Были, конечно, и периоды сознательной изоляции: эпоха от царствования Ивана Грозного до правления царевны Софьи, время царствования Николая I и, наконец, сталинский период. Но что интересно, например, даже в так называемые застойные годы мы занимали первое место в мире по переводам художественной литературы.
* * *
Подчеркну, что мысль о «всемирной отзывчивости» русской культуры не заключала в себе никакой национальной амбициозности. С самого начала «всемирная отзывчивость» предстала в отечественном сознании и как глубоко положительная, в пределе идеальная, и одновременно как недвусмысленно «отрицательная» черта нашего национального характера. Именно другой стороной «всемирной отзывчивости» оказывается наша переходящая из века в век оглядка на Европу, а порою и низкопоклонство перед ней. «Чуть мы выучим человека из народа грамоте, — писал Достоевский, — тотчас же и заставим его нюхнуть Европы, тотчас же начнем обольщать его Европой, ну хотя бы утонченностью быта, приличий, костюма, напитков, танцев, — словом, заставим его устыдиться своего прежнего лаптя и квасу, устыдиться своих древних песен…» Так из «всемирной отзывчивости» естественным образом вытекает та стихия самоотречения, в которой справедливо можно видеть и другую нашу важнейшую национальную черту.

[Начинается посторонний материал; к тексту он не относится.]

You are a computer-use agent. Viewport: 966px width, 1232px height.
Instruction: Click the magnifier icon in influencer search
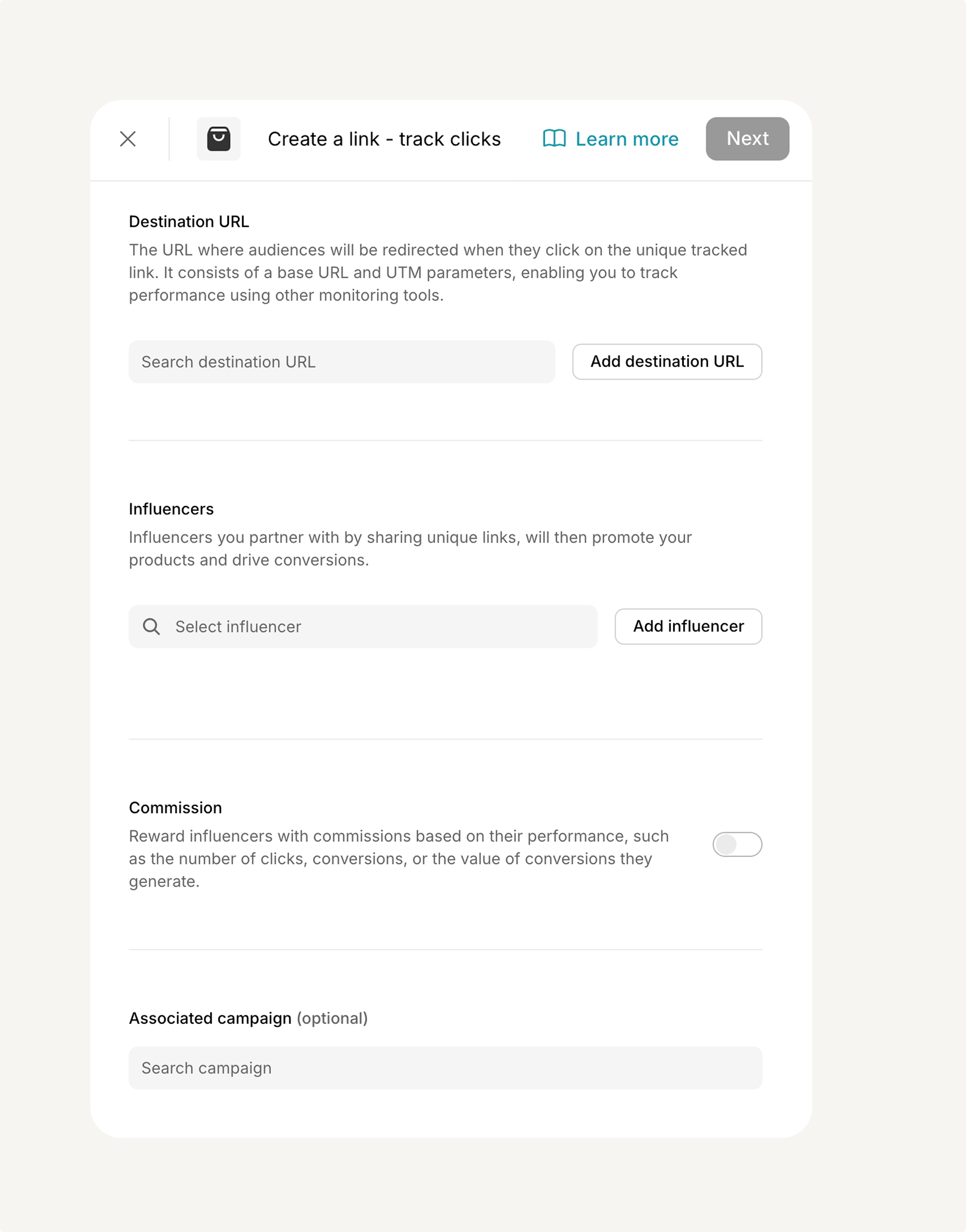point(151,626)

Один из наиболее значительных современных литературоведов, Н. Н. Скатов, говорит о том, что истинная суть отечественного искусства состоит не в критике как таковой, но в самокритике. Именно в этом, считает он, непреходящий, всецело живой и сегодня смысл русской классики. Не обличение помещика, чиновника, вельможи, а пробуждение в человеке гражданско-нравственной ответственности, внутреннее самообнажение, беспощадность самосуда. И это совершенно верно.
Одним из первых «в беспощадном самосуде» увидел существенную черту отечественного бытия и сознания Чаадаев, для которого стихия самоотречения наиболее ярко воплотилась в личности и судьбе Петра Великого. Размышляя о петровском «отречении» от прошлого, Чаадаев писал в 1843 году: «Эта склонность к отречению… есть факт необходимый или, как принято теперь у нас говорить, органический…»
Ознакомительная версия.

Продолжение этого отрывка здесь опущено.